The @CsvBindByPosition annotations from OpenCSV map each CSV column to a field in our Movie class. The most important field for our purposes is overview, which contains the plot description we'll embed for semantic search.

Creating embeddings for vector search

Now, let's create the service that reads the CSV, generates embeddings, and stores them in MongoDB. Create MovieEmbeddingService.java:

package com.mongodb.movieagent;

import com.opencsv.bean.CsvToBeanBuilder;
import dev.langchain4j.data.embedding.Embedding;
import dev.langchain4j.data.document.Metadata;
import dev.langchain4j.data.segment.TextSegment;
import dev.langchain4j.model.embedding.EmbeddingModel;
import dev.langchain4j.store.embedding.EmbeddingStore;

import java.io.InputStream;
import java.io.InputStreamReader;
import java.util.*;

public class MovieEmbeddingService {

    private final EmbeddingStore<TextSegment> embeddingStore;
    private final EmbeddingModel embeddingModel;

    public MovieEmbeddingService(EmbeddingStore<TextSegment> embeddingStore, 
                                  EmbeddingModel embeddingModel) {
        this.embeddingStore = embeddingStore;
        this.embeddingModel = embeddingModel;
    }

    public void ingestMoviesFromCsv() {
        try (InputStream inputStream = getClass()
                .getClassLoader()
                .getResourceAsStream("imdb_top_1000.csv")) {

            if (inputStream == null) {
                throw new RuntimeException("imdb_top_1000.csv not found");
            }

            List<Movie> movies = new CsvToBeanBuilder<Movie>(new InputStreamReader(inputStream))
                    .withType(Movie.class)
                    .build()
                    .parse();

            System.out.println("Processing " + movies.size() + " movies...");

            for (Movie movie : movies) {
                if (movie.getTitle() == null || movie.getOverview() == null) {
                    continue;
                }

                Metadata metadata = getMetadata(movie);
                TextSegment segment = TextSegment.from(movie.getOverview(), metadata);
                Embedding embedding = embeddingModel.embed(segment).content();

                embeddingStore.add(embedding, segment);
                System.out.println("Stored: " + movie.getTitle());
            }
        } catch (Exception e) {
            System.err.println("Error processing CSV: " + e.getMessage());
            e.printStackTrace();
        }
    }

    private static Metadata getMetadata(Movie movie) {
        Map<String, Object> metadataMap = new HashMap<>();
        metadataMap.put("title", movie.getTitle());
        metadataMap.put("year", movie.getYear());
        metadataMap.put("genre", movie.getGenre());
        metadataMap.put("director", movie.getDirector());
        metadataMap.put("imdbRating", movie.getImdbRating());
        metadataMap.put("star1", movie.getStar1());
        metadataMap.put("star2", movie.getStar2());

        return new Metadata(metadataMap);
    }
}

Let's walk through what's happening here:

CSV parsing: We use OpenCSV's CsvToBeanBuilder to read imdb_top_1000.csv from our resources directory and parse it into a list of Movie objects.
Embedding generation: For each movie, we:

Extract the overview (plot description).
Create a TextSegment containing the overview text and metadata.
Pass the segment to embeddingModel.embed()(our Voyage AI model) to generate a 1024-dimensional vector.
Store both the embedding and the segment (with its metadata) in MongoDB.
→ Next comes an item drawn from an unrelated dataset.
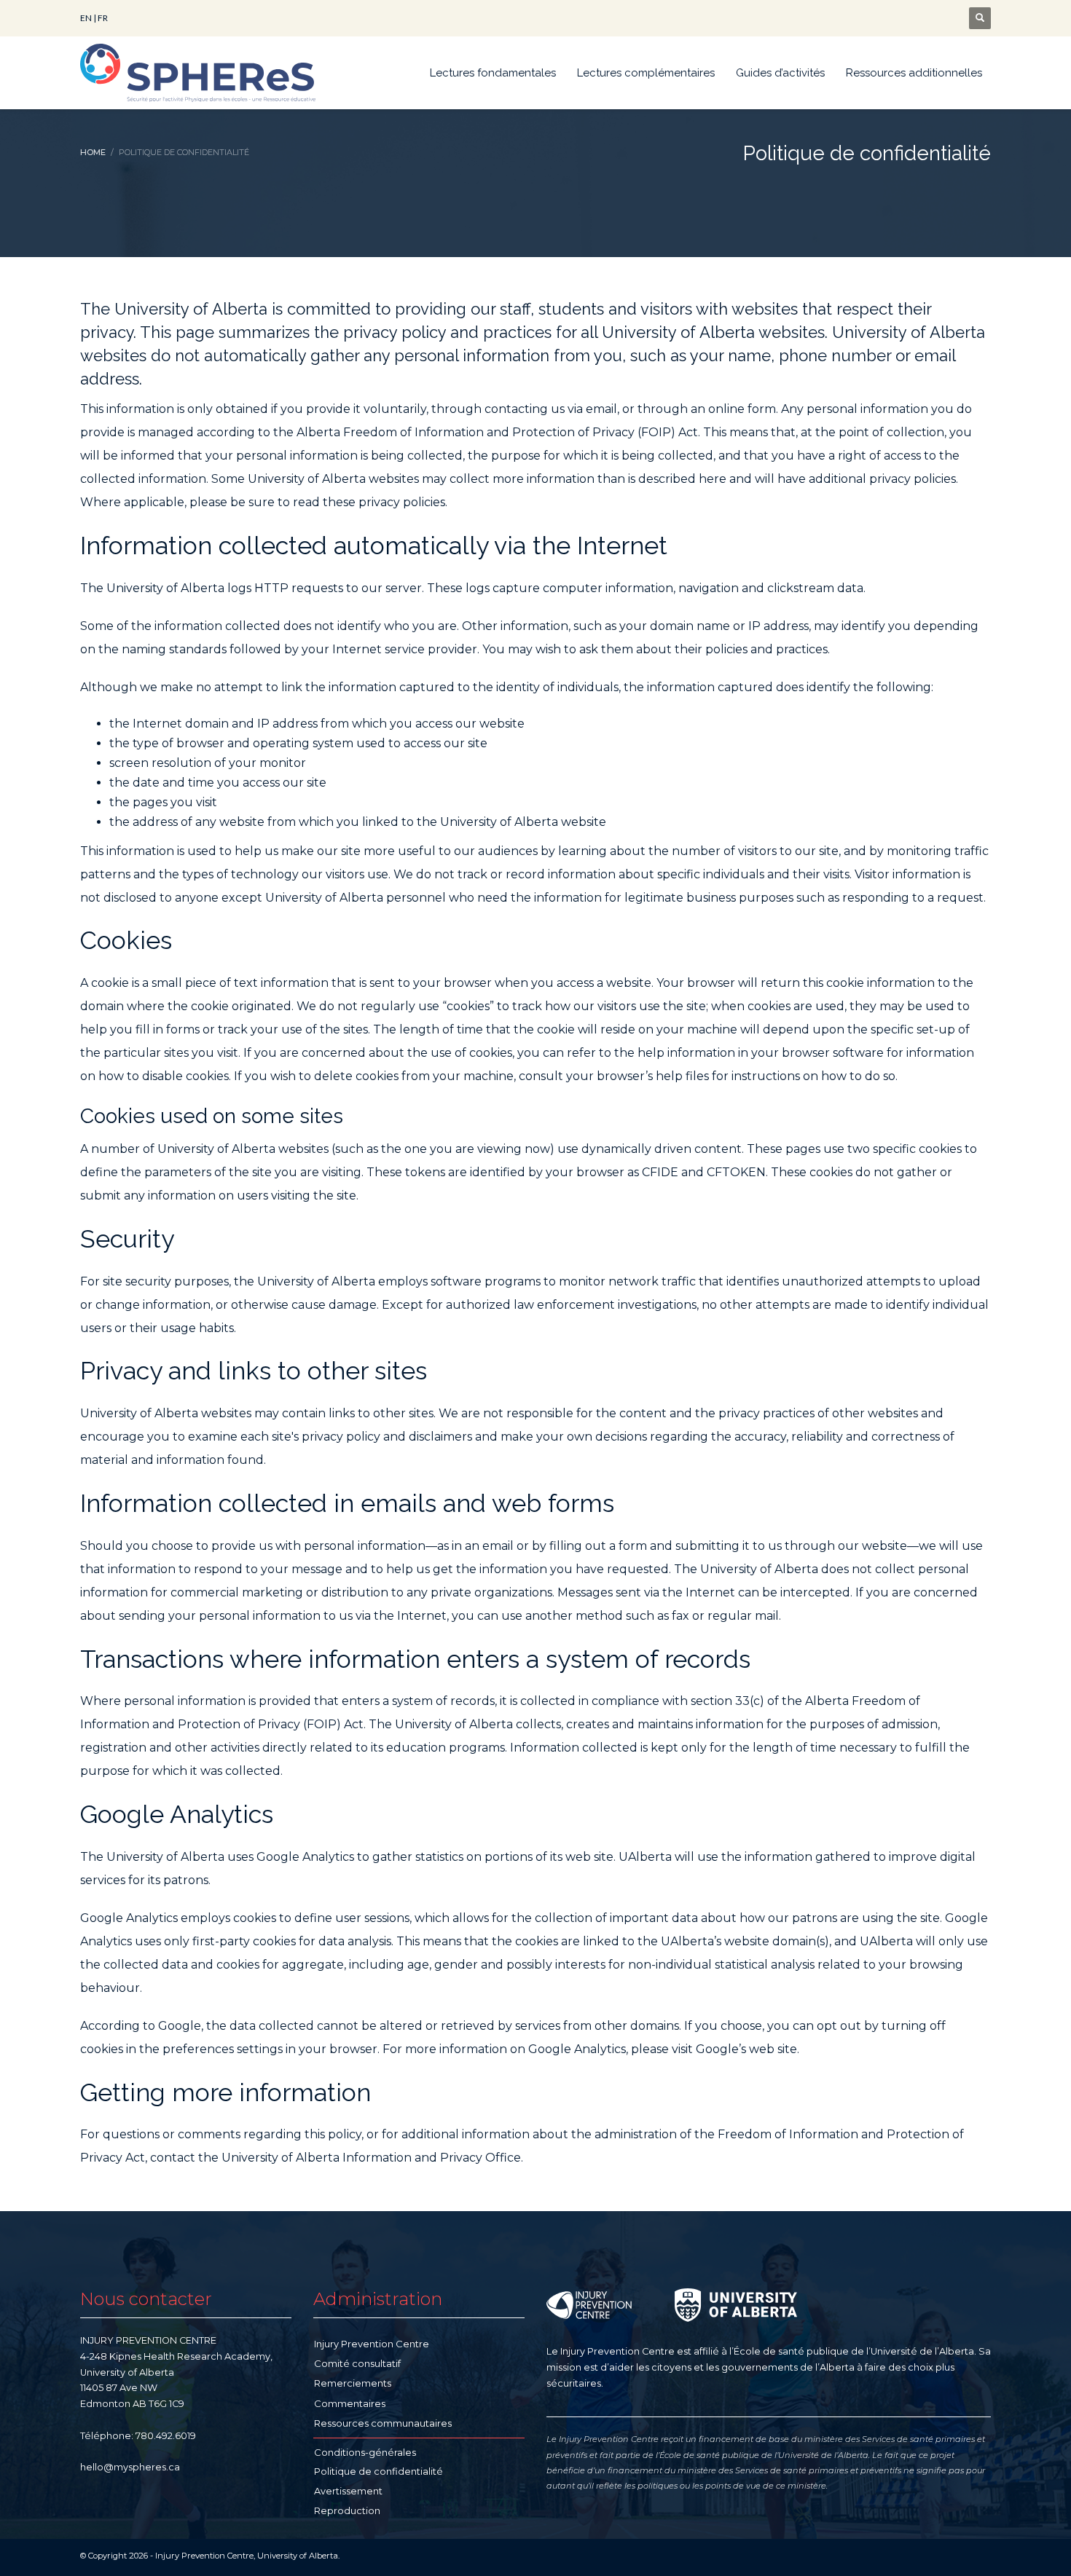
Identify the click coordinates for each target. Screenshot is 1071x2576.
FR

Metadata storage: We attach key movie information as metadata (title, year, genre, etc.). This gets stored alongside the embedding in MongoDB, so when we search, we get back not just vectors but all the movie details we need.

The beauty of this approach is that we're only embedding the overview field. When a user searches for "rebels fighting an empire," the semantic search matches that against movie plot descriptions, not titles or actor names. Users can describe what they remember about a movie without needing to know its exact name.
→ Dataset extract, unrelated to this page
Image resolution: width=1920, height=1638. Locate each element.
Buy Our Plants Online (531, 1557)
If you want to learn more about how to use MongoDB with LangChain4j, check out our documentation.

Creating our agent

Now comes the fun part: building the agentic system. We'll create three specialized tools that our supervisor agent can use, then wire them together.

Understanding the architecture

Our agent follows the supervisor pattern, where a planning model (powered by GPT-4o-mini) decides which tools to call and in what order. Here's the flow:

User query: "Find me a sci-fi movie about rebels fighting an empire and tell me where to stream it in GB"
Supervisor analyzes the query and generates a plan
Tool 1 (MongoDB search): Searches for movies matching the plot description
Tool 2 (Watchmode search): Gets the Watchmode ID for that movie
Tool 3 (Watchmode sources): Fetches streaming availability for that ID and region
Supervisor synthesizes all the results into a clean, human-readable response

The supervisor doesn't hardcode this workflow—it figures out the steps based on the context we provide it. This is the key difference between a traditional workflow and an agentic system: The LLM is doing the orchestration.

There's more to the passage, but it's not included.